• [Data supplied]:
----
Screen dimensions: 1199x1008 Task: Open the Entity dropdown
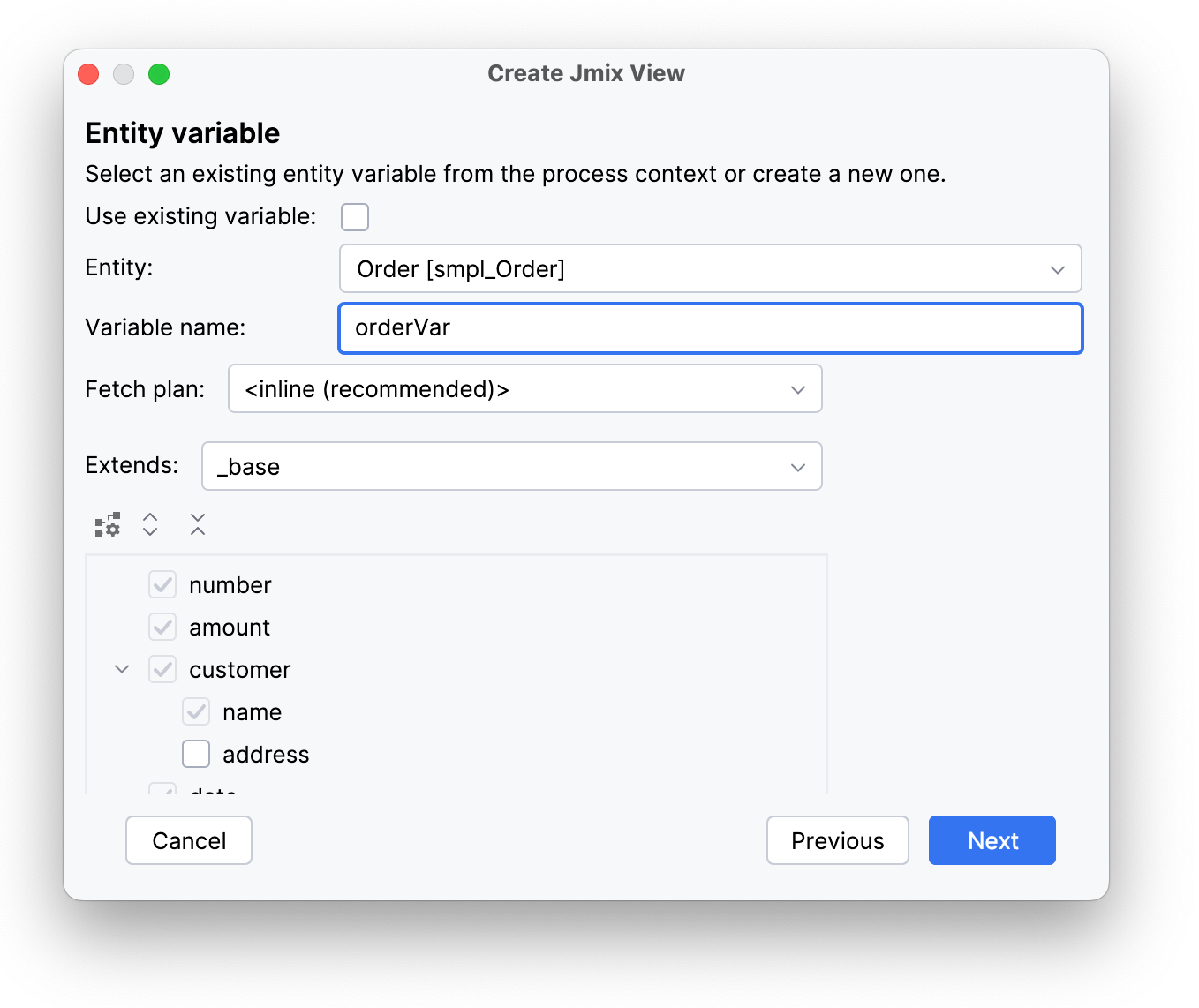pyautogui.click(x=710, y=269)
----
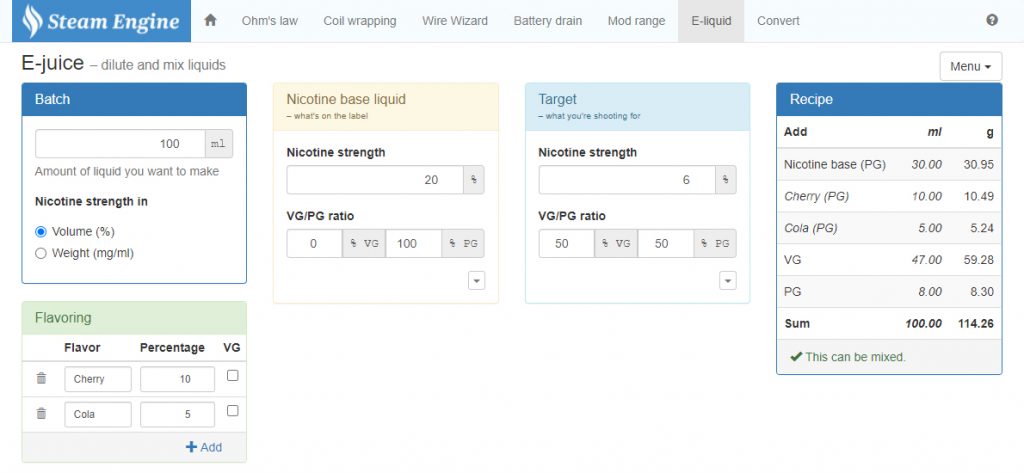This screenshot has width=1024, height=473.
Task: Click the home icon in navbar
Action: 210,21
----
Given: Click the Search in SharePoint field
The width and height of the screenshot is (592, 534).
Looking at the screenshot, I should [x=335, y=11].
----
Render the data from the line with "Screen dimensions: 1199x1008" up to and including the line with "pyautogui.click(x=710, y=269)" as a Markdown table with columns Row and Line, skipping blank lines and leaving the pictures out.

| Row | Line |
|---|---|
| 1 | Screen dimensions: 1199x1008 Task: Open the Entity dropdown |
| 2 | pyautogui.click(x=710, y=269) |